Te tengo que pedir perdón porque miento cuando digo que soy de Bilbao, y tú sabes que no es verdad mejor que nadie. Porque tuyas son las calles que he ido pisando con cada nuevo número de pie que iba estrenando.
Porque aunque no te lo creas, me acuerdo del día en que un vecino me dejó su bici y fui capaz de dar muchos pedales antes de caerme al suelo, y corrí escaleras arriba a decirle a mi madre que me quitase las dos ruedas pequeñas de atrás de la mía, porque ya me había hecho mayor y no las necesitaba. Y sé que tu me has guardado el secreto de todas las veces que me caí por no querer admitir que había sido demasiado pronto.
También sé que sabes que ponía clavos en las vías del tren para hacerme navajas con mis amigos, y después íbamos al jardín de la casa abandonada, el «chalet», para cortar ramas de los árboles pequeños y hacernos flechas. Y, como a la mayoría de los que jugábamos donde ahora tienes el ayuntamiento, me has visto caerme a la vieja piscina y tratar de salir entre sapos, musgo y lágrimas.
Cuando por fin mi madre se pudo sacar el carnet de conducir, el R7 de la familia eras tu el que lo vigilabas, y nos dejabas salir de vez en cuando para ir a la playa de Castro Urdiales en viajes de mil curvas y mareos, y cintas de música, de noventa, para no tener que darles la vuelta más de un par de veces.
La mitad de mis amigos iban a la otra escuela que albergabas, y ellos empezaron a estudiar inglés unos años antes que yo, así que seguro que te reiste cuando César me puso aquel mote de «Koki» porque aquél día estudiaron cómo se decía «galleta» en inglés y el sonido le pareció lo suficientemente gracioso como para adjudicármelo de nombre. Recuerdo como algunos amigos llamaban y preguntaban por Koki en vez de por Oskar, y mi madre decía que allí no vivía nadie con ese nombre, y Javi se reía.
Quizás no sepas que cuando volví a verte en navidades, todavía hubo gente que me llamó así después de 20 años.

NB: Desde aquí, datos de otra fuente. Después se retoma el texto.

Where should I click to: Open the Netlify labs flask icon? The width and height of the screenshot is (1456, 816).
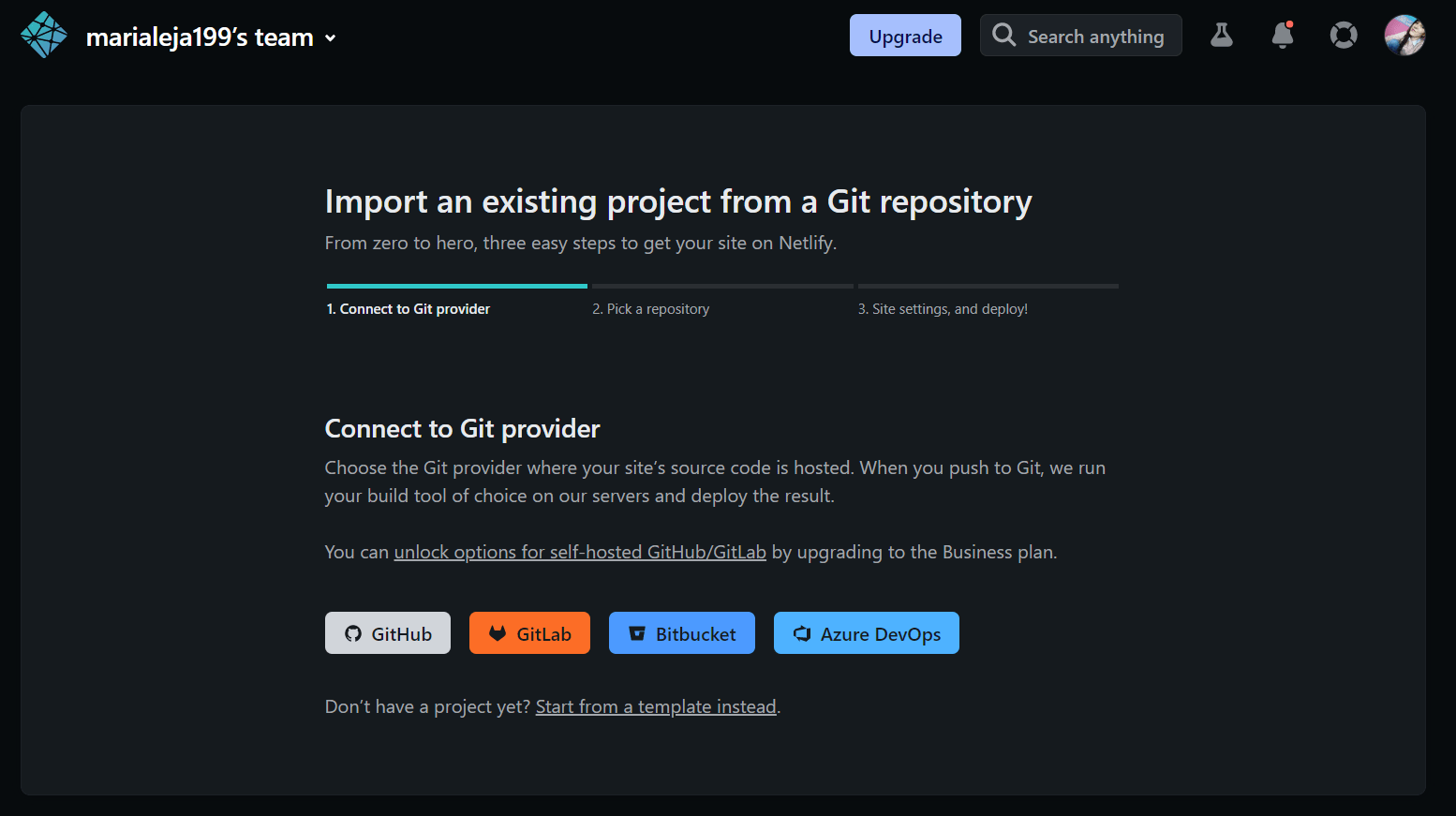1221,35
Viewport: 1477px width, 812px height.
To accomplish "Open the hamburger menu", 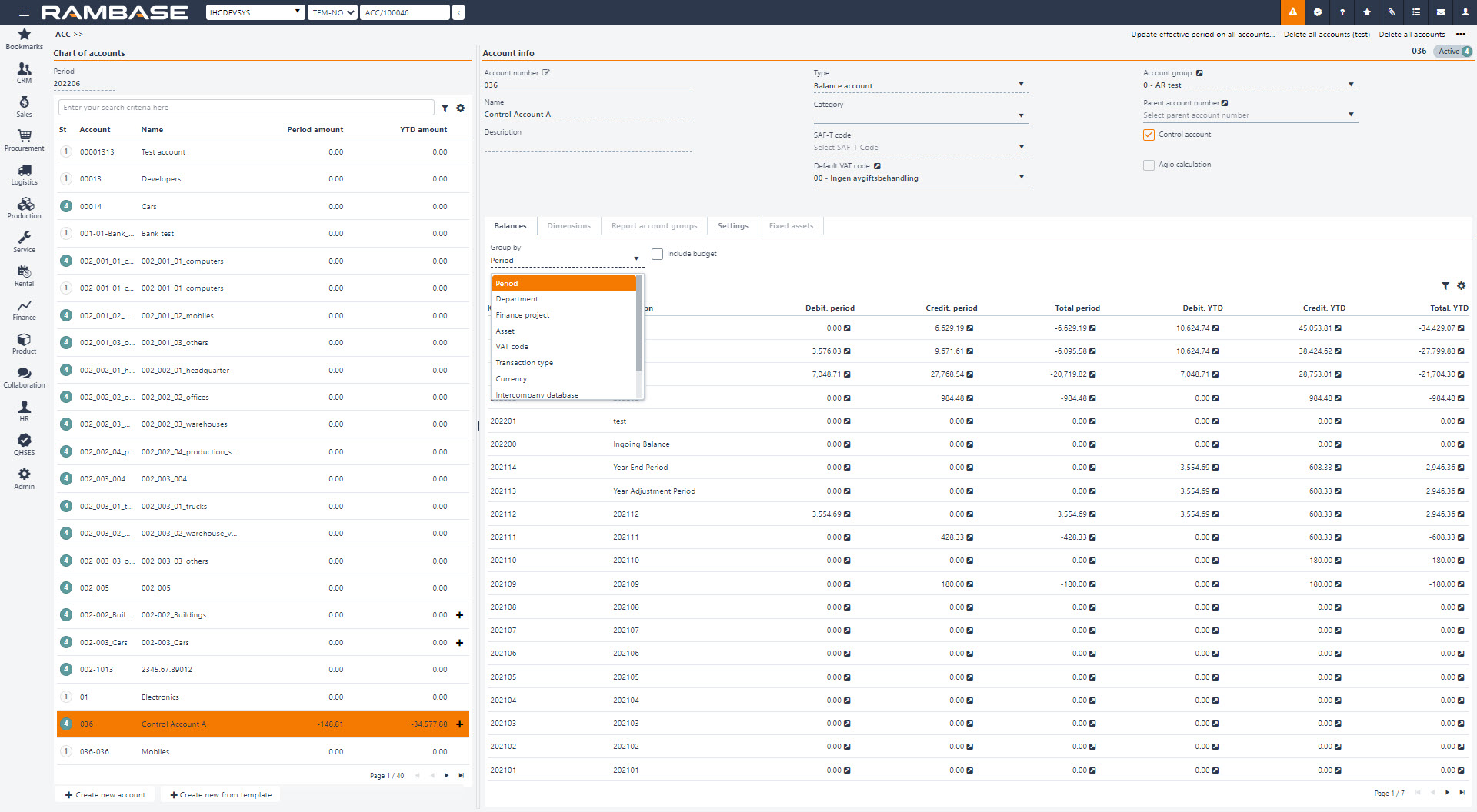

Sabrás que Mari Carmen y Maribel, las chicas de la librería de al lado del portal de casa, me guardaban los tebeos de Goku que recogía cada viernes, y llevaban la cuenta que, en teoría, yo pagaba a fin de mes aunque muchas veces lo hacía mi madre, lo que tampoco importaba mucho porque el dinero de mi paga venía del mismo sudor.
Y seguro que sonreirás con la misma ternura con la que lo hago yo, cuando te hable de la tableta de chocolate que mi padre siempre dejaba en la vieja caja de galletas María recortada de dentro del armario, y que yo me comía a escondidas, y él reponía. Y ninguno decíamos nada.
Acabé de estudiar en tu escuela quizás demasiado pronto porque quisieron que me hiciese adulto de golpe al llegar al instituto mientras yo trataba de encontrar el equilibrio entre sentirme tan mayor, tan hombre… y otras veces con tanto miedo o más que cuando era niño sin importar los cumpleaños que íbamos celebrando juntos.
Casi todas mis primeras veces fueron contigo: ver la nieve, aprender a nadar, mis amores, los desengaños, las amistades…
Recuerdo noches comiendo pipas con el Pirri en el banco de al lado del Batzoki planificando amoríos. Me vienen a la mente paseos hasta casa de mis abuelos, la niebla más espesa que haya visto nunca, viajes interminables en tren, tardes yendo a la piscina con César, el que me puso Koki, y cenas de palmeras de chocolate. Charlas con Borja y con Dani al salir de karate lo que hacía que mi madre, resignada, dejara la cena metida en el microondas sabiendo que tendría que recalentarla de todas maneras.
Aunque ahora me parece mentira, me acabo de acordar que hice la mili en la Cruz Roja donde aprendí junto con Gorka, Chema e Iñaki la teoría sobre cómo reanimar a una persona, aunque lo que más hacíamos era jugar a la playstation.
Esté donde esté, sé que tengo un lugar al que volver, que eres tu. Así que, Zalla, te tengo que pedir perdón por decir que soy de Bilbao, ¿pero sabes que pasa?, que aquí nadie te conoce y es más fácil no tener que andar con explicaciones.
Al fin y al cabo tu esperaste a que me fuera para poner un cine, así que estamos en paz.